Par Pestoune
Une histoire qui se passe au Mali. L’encens représente la richesse, toutes ces familles, ces belles élégantes qui vivent dans l’opulence, le luxe, les odeurs précieuses, et se parfument à l’encens. Quant à l’ail, elle représente la pauvreté. Toutes ces familles qui vivent sur ou à proximité des tas d’immondices dans lesquels ils trouvent de quoi survivre : nourriture, vêtements, objets divers dont se débarrassent les riches qui pourront être revendus au marché. C’est donc cette opposition, cette contradiction que nous met en scène l’historienne romancière Adame Ba Konaré. Au cours du roman sont abordés différents thèmes de façon pudique et discrète dont l’excision. Mais l’essentiel de l’histoire tourne bien autour de cette fracture sociale qui veut que les riches fassent l’aumône aux pauvres sans leur donner une chance de sortir de leur état. A croire qu’il est salutaire de les laisser confiner dans leur misère pour leur donner une bonne conscience. Et c’est bien la conclusion à laquelle est arrivé l’un des protagonistes de l’histoire.
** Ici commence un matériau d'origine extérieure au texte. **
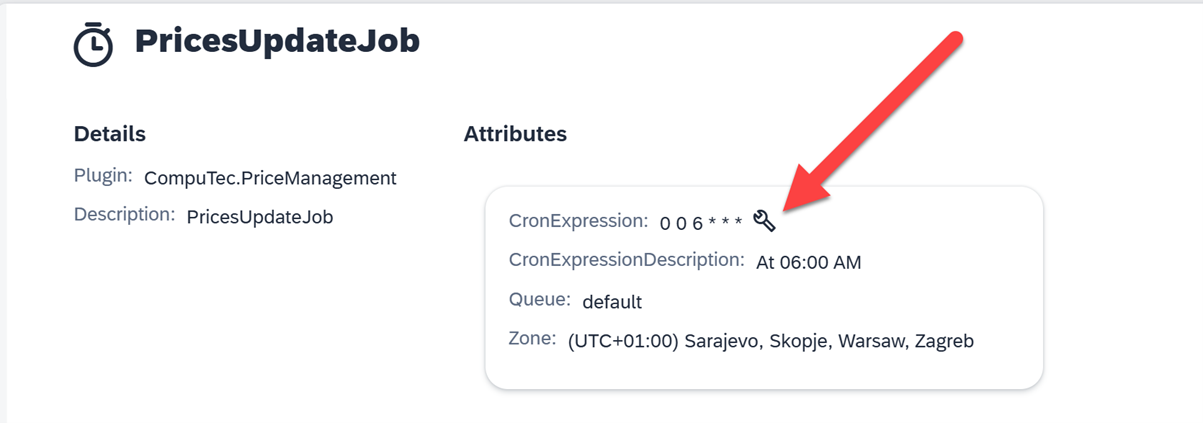This screenshot has height=423, width=1203.
Task: Click the At 06:00 AM text
Action: 809,263
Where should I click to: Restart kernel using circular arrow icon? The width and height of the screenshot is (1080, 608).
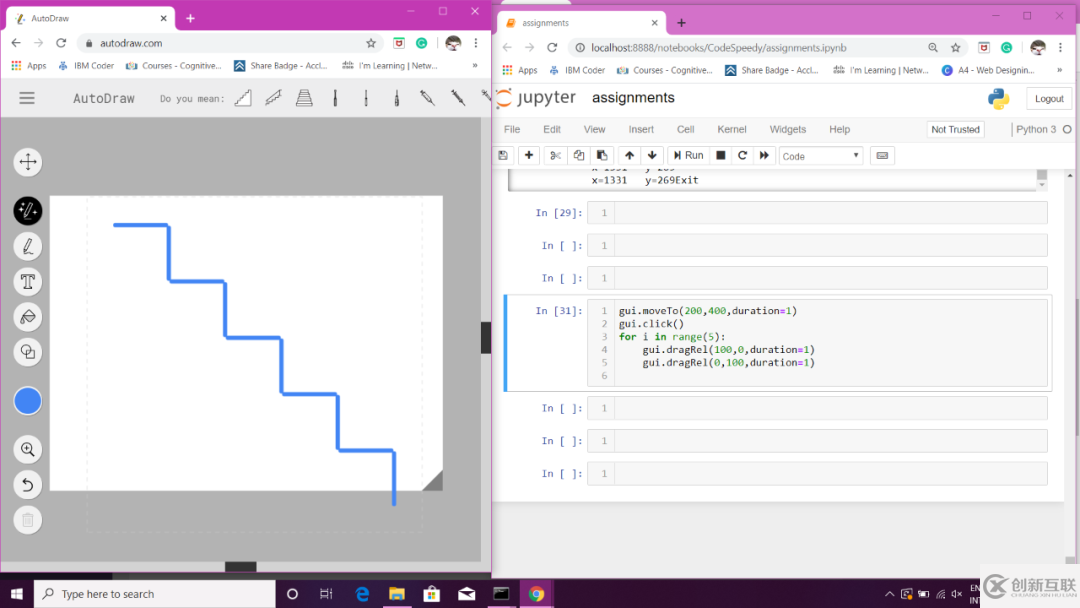742,155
Dianguina refuse cette aumône et décide d’organiser une révolte des pauvres afin de pouvoir vivre décemment et librement sans dépendre de personne. Il veut se battre pour que cette population miséreuse retrouve une dignité qu’on lui a volée. Il souhaite que tous ait le droit à l’encens et que l’odeur de l’ail soit moins putride et que règne enfin une harmonie sociale comme l’encens est une harmonie olfactive.
Un roman fabuleux que je recommande chaudement.